«Fürchte dich nicht»
Sie gehören seit jeher zum Glitzern des Christbaums, zum Flackern der Kerzen, zum Schmelz der Stillen Nacht: «Hoch droben schwebt jubelnd der Engelein Chor.» Weihnachten ohne Engel geht gar nicht. Soviel Kitsch muss sein. Oder eben Romantik und Ergriffenheit. Je nachdem.
Nüchtern betrachtet, gibt es dafür gute theologische Gründe. Denn der Befund der Heiligen Schrift belegt eine auffällige Engeldichte rund um die Geburt ihres Messias. Schon Marias Schwangerschaft wird von einem Himmelsboten verkündet, einer jungen Frau, die darüber einigermassen geschockt war. «Fürchte dich nicht», so die Kunde. Am Tag der Niederkunft wendet sich erneut ein Flügelwesen an einigermassen geschockte Randfiguren, die Hirten: «Fürchtet euch nicht, gerade euch ist der Heiland geboren.» Und nach der Geburt kommt auch noch der Partner der jungen Mutter dran. Ein Engel empfiehlt ihm, seine männliche Männerrolle zu überdenken und sich lieber per sofort ganztags um Kind und Verlobte zu kümmern. «Fürchte dich nicht.»

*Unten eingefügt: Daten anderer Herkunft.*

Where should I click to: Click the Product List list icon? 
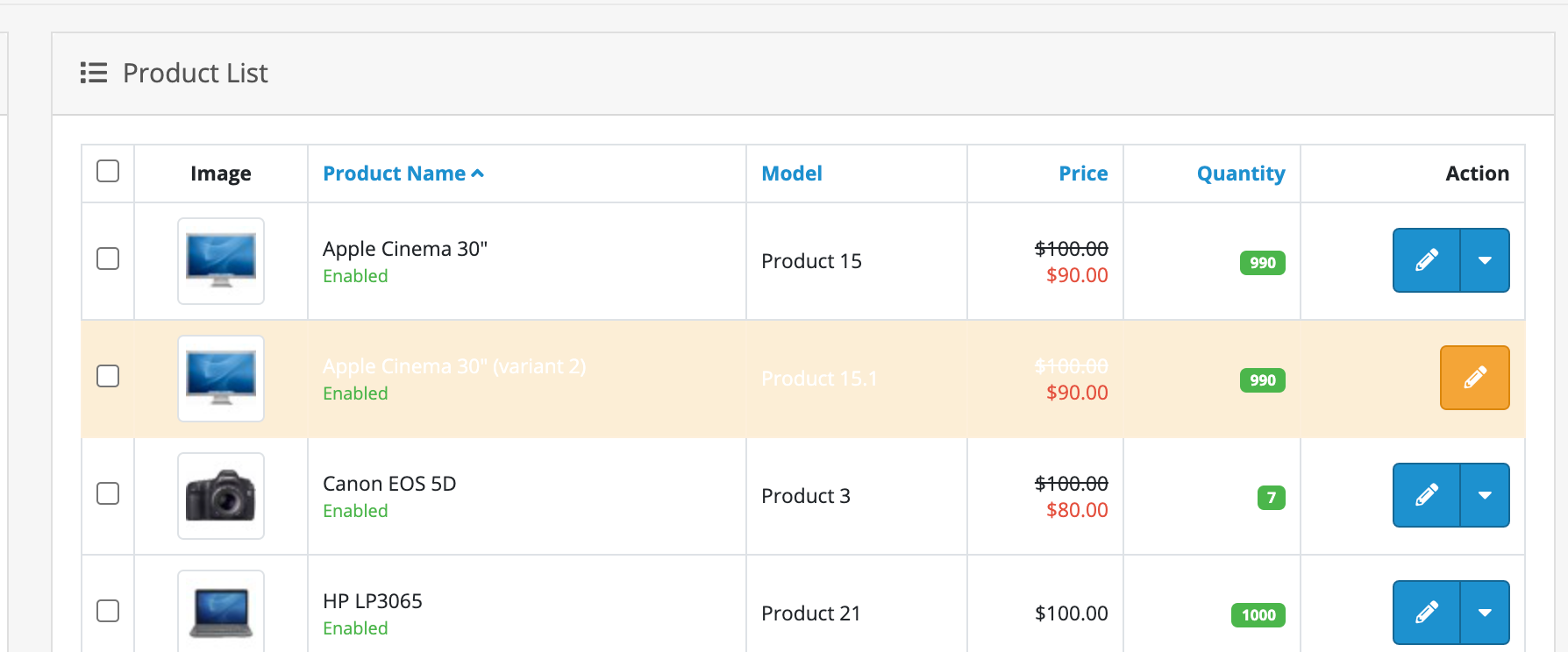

Botenstoff gegen die Angst
Tatsächlich glauben heute mehr als zwei Drittel der Bevölkerung «sicher» oder «vielleicht» an Engel (siehe S. 4). Wahrscheinlich kennen Menschen heute noch Lebensangst. Und deshalb ist «Fürchte dich nicht» auch in der aufgeklärten Welt eine Botschaft, auf die nicht nur Spirituell-Suchende warten, wie Verdurstende aufs Wasser. Deshalb geht Weihnachten ohne Engel gar nicht. Bevor die Gesellschaft zu Silvester mit viel Gedöns die Dämonen der Furcht einzuschüchtern versucht, vergewissert sie sich der freundlichen Boten der Furchtlosigkeit.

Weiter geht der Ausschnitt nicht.